Checked for duplicates

No - I haven't checked

🧑‍🔬 User Persona(s)

Users like the ones in https://github.com/NASA-PDS/operations/issues/476

💪 Motivation

The Registry API seems to be loaded with some bad data, namely file paths like

'ops:Data_File_Info.ops:file_ref': ['https://pds-rings.seti.org/pds4/bundles/cassini_uvis_solarocc_beckerjarmak2023//data/collection_data.csv']

with a // between cassini_uvis_solarocc_beckerjarmak2023 and data. This causes the Deep Archive to output Submission Information Packages with double-slashes in them too, causing validation errors.

📖 Additional Details

See https://github.com/NASA-PDS/operations/issues/476 for a specific example.

Acceptance Criteria

Given a document in OpenSearch containing double-slashes in the URL path When I perform pds-deep-registry-archive on the bundle containing that document Then I expect the file paths and URLs output to be "cleaned" up to single slashes

⚙️ Engineering Details

No response

jordanpadams commented 4 months ago

@nutjob4life I just realized I never triaged this and we probably need this cleaned up ASAP to unblock that operations ticket.

nutjob4life commented 4 months ago

@jordanpadams on it!

jordanpadams commented 4 months ago

Thanks @nutjob4life 🎉

gxtchen commented 1 month ago

@nutjob4life what url should I use to run the deep-registry-archive?
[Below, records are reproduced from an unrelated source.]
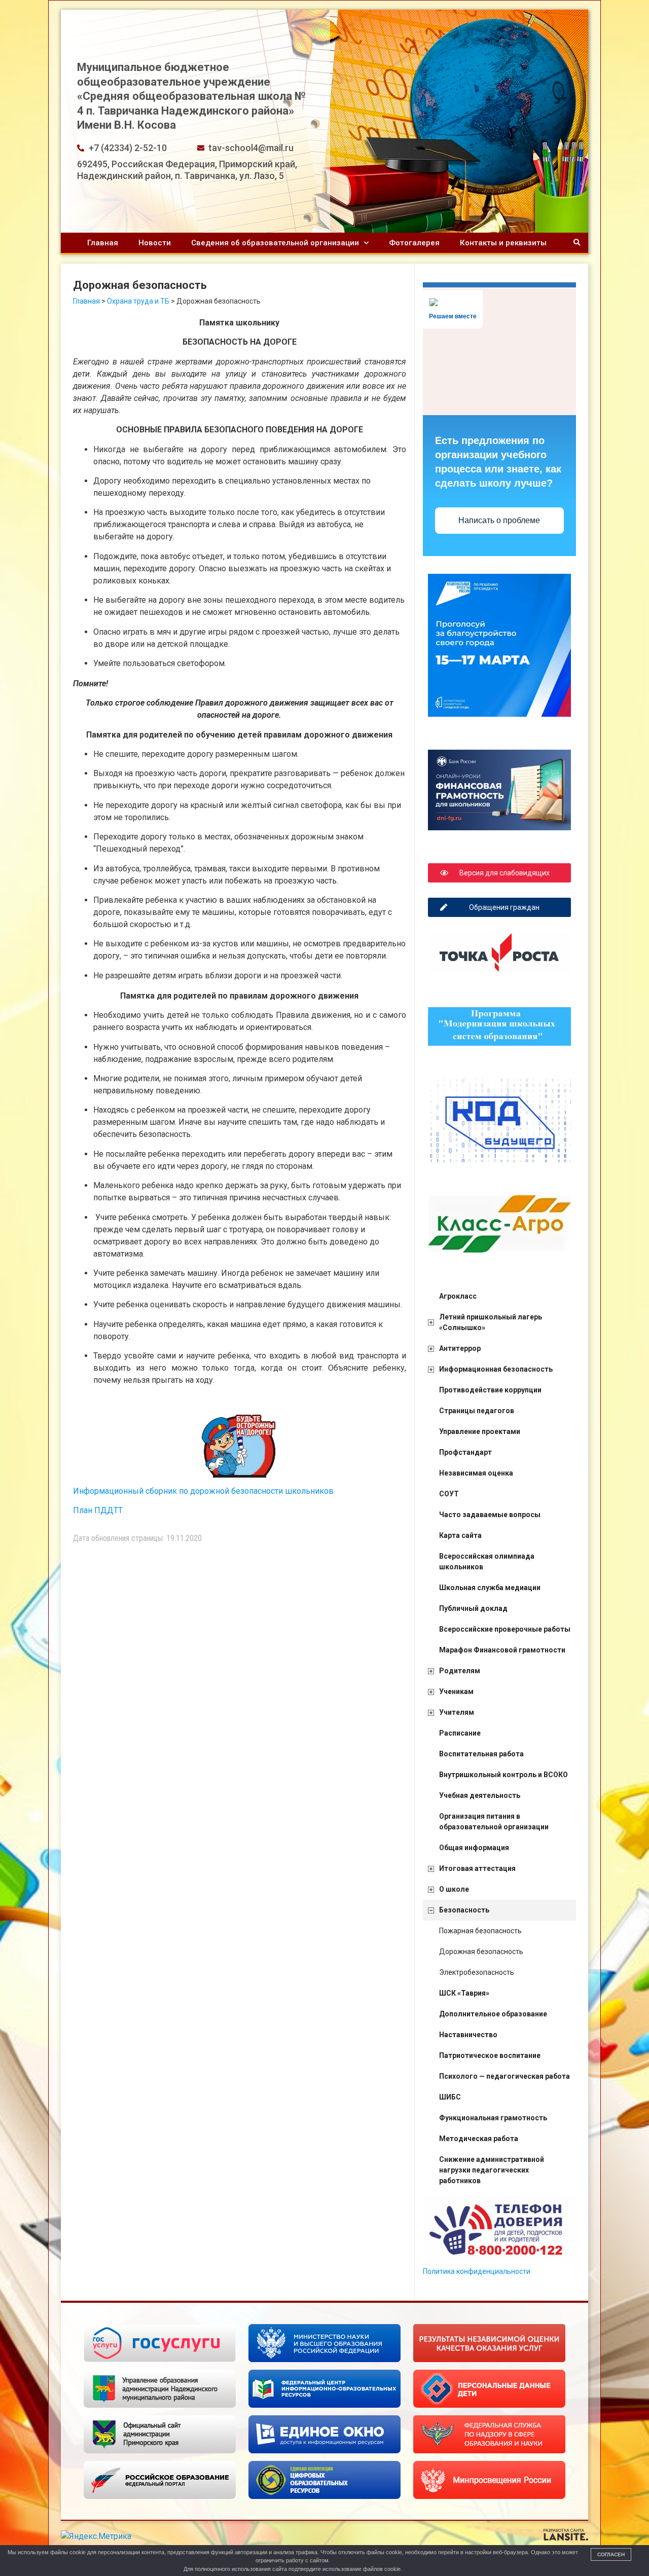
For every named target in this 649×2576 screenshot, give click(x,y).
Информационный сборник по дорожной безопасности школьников (203, 1491)
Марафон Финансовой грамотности (502, 1650)
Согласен (611, 2554)
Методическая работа (478, 2139)
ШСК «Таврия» (464, 1993)
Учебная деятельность (479, 1795)
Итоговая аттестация (477, 1868)
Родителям (459, 1671)
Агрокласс (458, 1296)
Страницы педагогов (476, 1411)
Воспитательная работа (481, 1754)
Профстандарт (465, 1452)
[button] (577, 243)
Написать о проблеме (499, 520)
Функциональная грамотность (493, 2118)
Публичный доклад (473, 1608)
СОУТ (449, 1494)
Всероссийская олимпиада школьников (486, 1561)
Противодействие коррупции (490, 1390)
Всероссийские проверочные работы (504, 1629)
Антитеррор (460, 1348)
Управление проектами (479, 1431)
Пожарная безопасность (480, 1931)
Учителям (456, 1712)
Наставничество (468, 2035)
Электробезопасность (476, 1972)
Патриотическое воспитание (489, 2055)
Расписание (460, 1733)
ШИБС (450, 2097)
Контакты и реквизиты (503, 242)
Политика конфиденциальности (476, 2271)
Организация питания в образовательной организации (494, 1821)
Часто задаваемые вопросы (489, 1515)
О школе (454, 1889)
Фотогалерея (414, 242)
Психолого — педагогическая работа (504, 2076)
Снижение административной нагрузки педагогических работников (491, 2170)
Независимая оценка (476, 1473)
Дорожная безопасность (481, 1951)
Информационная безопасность (496, 1369)
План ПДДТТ (98, 1510)
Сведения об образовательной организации (275, 242)
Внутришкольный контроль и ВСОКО (503, 1775)
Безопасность (464, 1910)
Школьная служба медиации (489, 1588)
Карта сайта (460, 1535)
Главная (102, 242)
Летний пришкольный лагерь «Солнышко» (490, 1322)
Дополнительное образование (493, 2014)
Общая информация (474, 1848)
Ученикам (456, 1691)
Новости (154, 242)
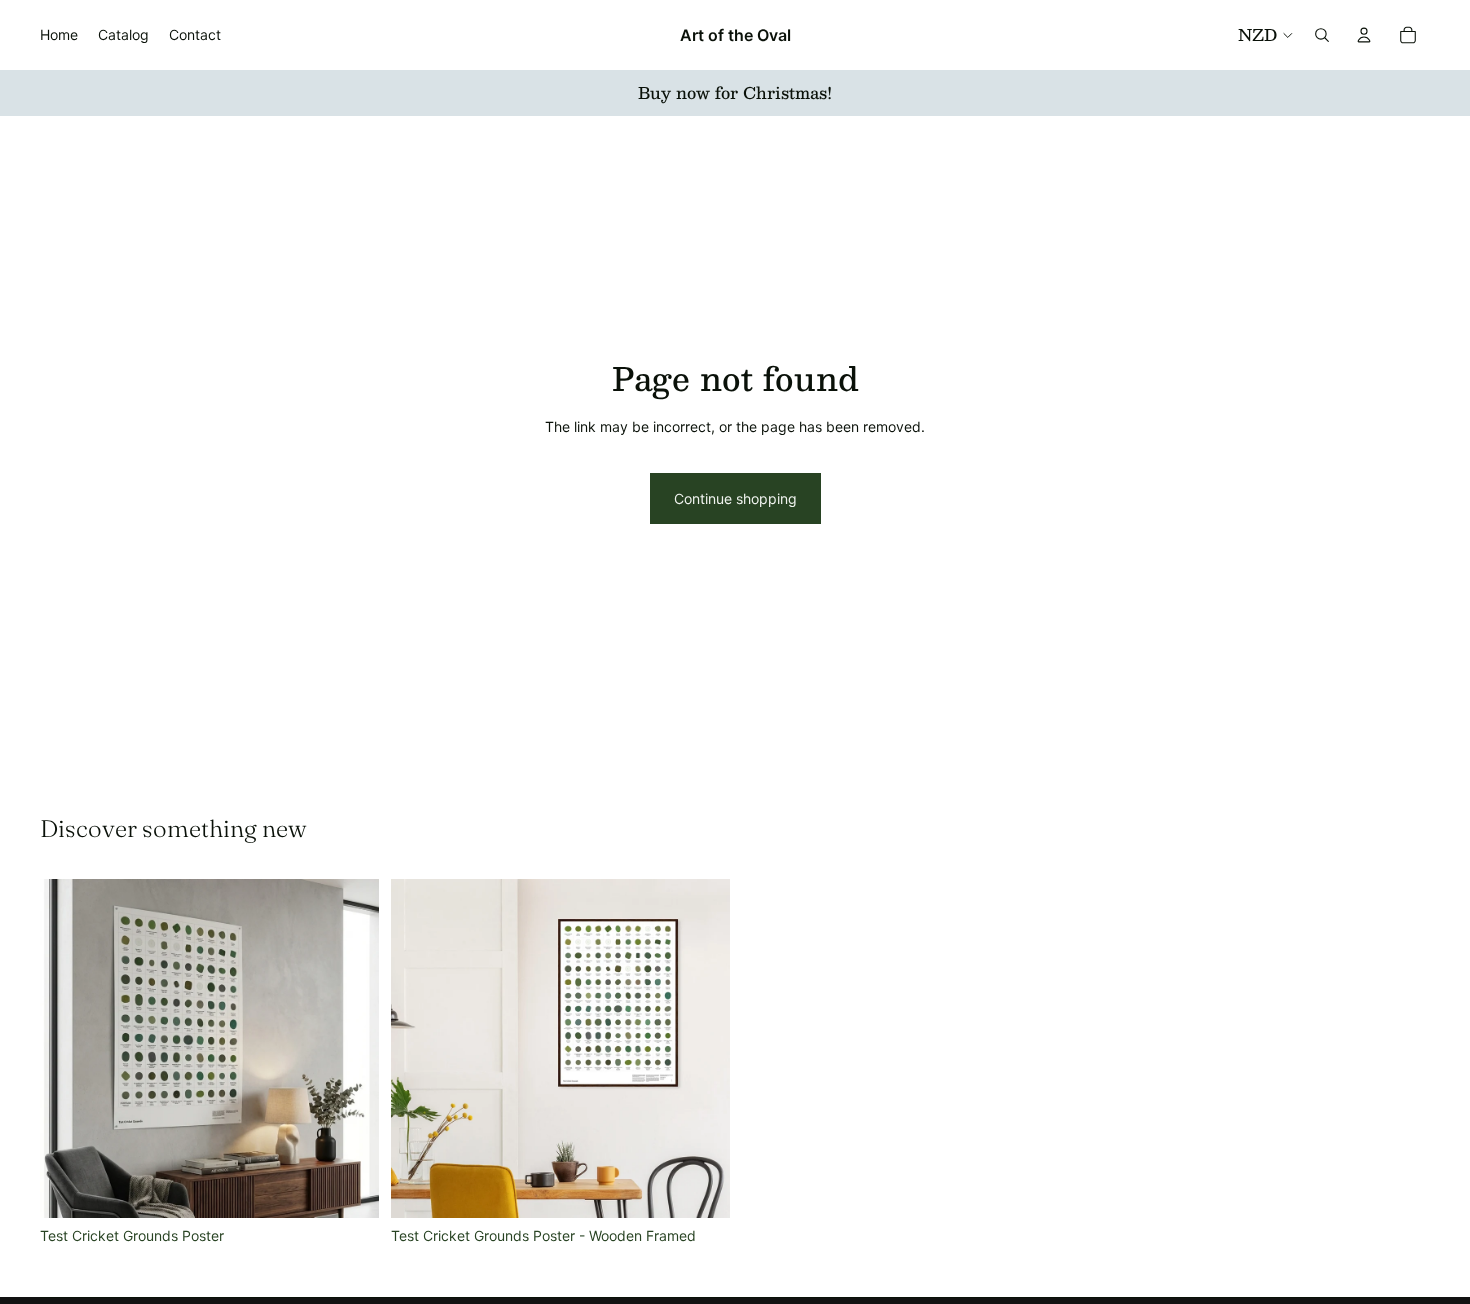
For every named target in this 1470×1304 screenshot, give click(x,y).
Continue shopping (735, 498)
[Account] (1364, 35)
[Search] (1322, 35)
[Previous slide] (70, 1048)
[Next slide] (349, 1048)
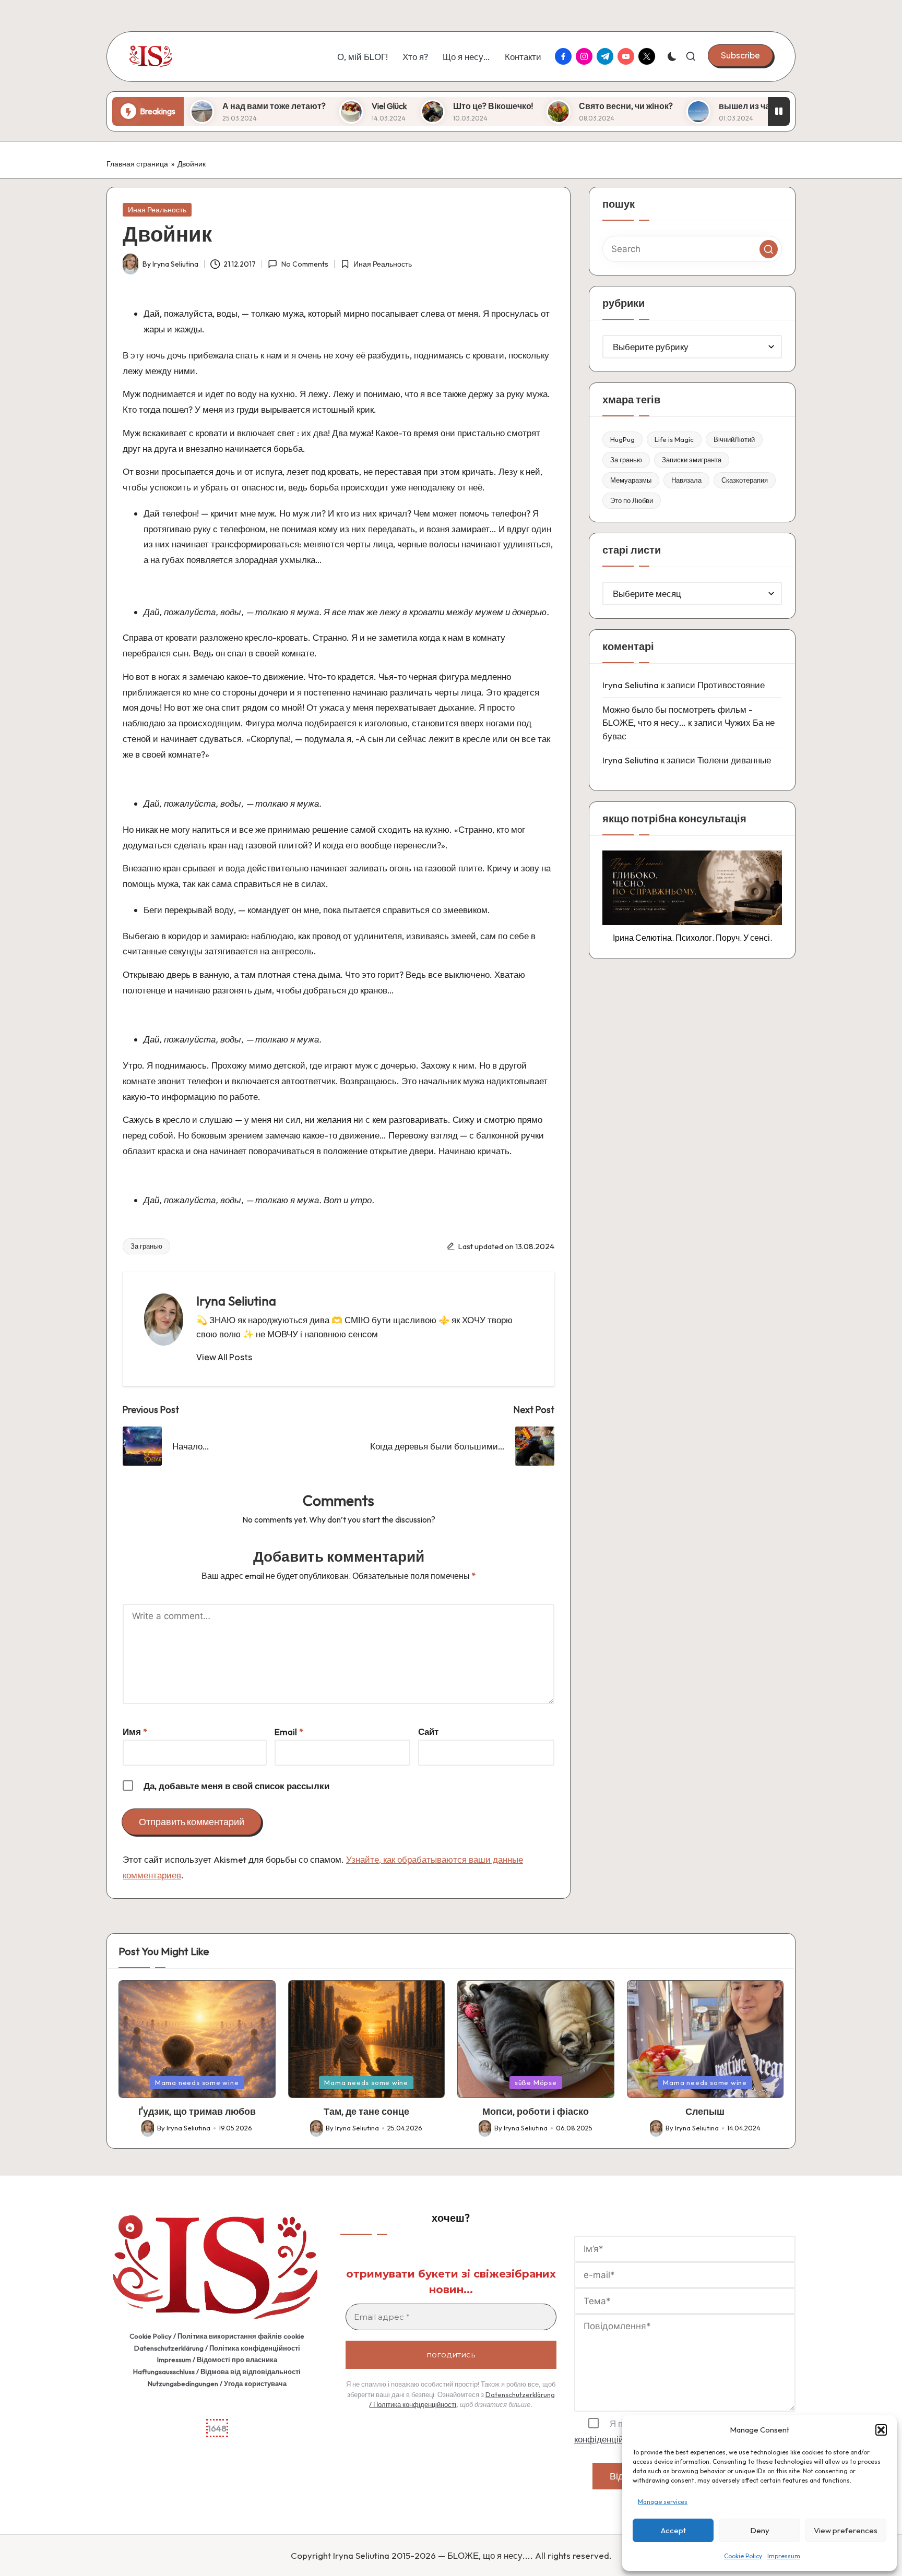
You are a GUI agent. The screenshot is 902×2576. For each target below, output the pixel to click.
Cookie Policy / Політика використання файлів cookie (216, 2336)
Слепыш (705, 2111)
I got "ValueError: 🤷‍♀️ The bundle urn:nasa:pds:cassini_uvis_solarocc_beckerjarmak2023::1.1 cannot be found in the registry at https://pds.nasa.gov/api/search/1.0/"

nutjob4life commented 1 month ago

Hi @gxtchen, I don't know the answer to this.

I believe the URL is correct but perhaps the registry is missing some data? @tloubrieu-jpl @jordanpadams could you take a peek? When I run it, I get the same thing:

mirasol 209 % .v/bin/pds-deep-registry-archive --site PDS_RNG urn:nasa:pds:cassini_uvis_solarocc_beckerjarmak2023::1.1
INFO 👟 PDS Deep Registry-based Archive, version 1.3.0
ERROR 💥 We got an unexpected error; sorry it didn't work out
Traceback (most recent call last):
  File "/Users/kelly/Documents/Clients/JPL/PDS/Development/nasa-pds/deep-archive/src/pds2/aipgen/registry.py", line 375, in main
    generatedeeparchive(args.url, args.bundle, args.site, not args.include_latest_collection_only)
  File "/Users/kelly/Documents/Clients/JPL/PDS/Development/nasa-pds/deep-archive/src/pds2/aipgen/registry.py", line 350, in generatedeeparchive
    prefixlen, bac, title = _comprehendregistry(url, bundlelidvid, allcollections)
  File "/Users/kelly/Documents/Clients/JPL/PDS/Development/nasa-pds/deep-archive/src/pds2/aipgen/registry.py", line 224, in _comprehendregistry
    raise ValueError(f"🤷‍♀️ The bundle {bundlelidvid} cannot be found in the registry at {url}")
ValueError: 🤷‍♀️ The bundle urn:nasa:pds:cassini_uvis_solarocc_beckerjarmak2023::1.1 cannot be found in the registry at https://pds.nasa.gov/api/search/1.0/
INFO 👋 Thanks for using this program! Bye!
jordanpadams commented 1 month ago

@gxtchen you cannot test this this with the public registry until the multi-tenancy migration has completed: https://github.com/NASA-PDS/registry/issues/185

jordanpadams commented 1 month ago

you can try downloading and loading that data into a local registry and test with that

tloubrieu-jpl commented 1 month ago

@gxtchen can wait to test that until the API is up again.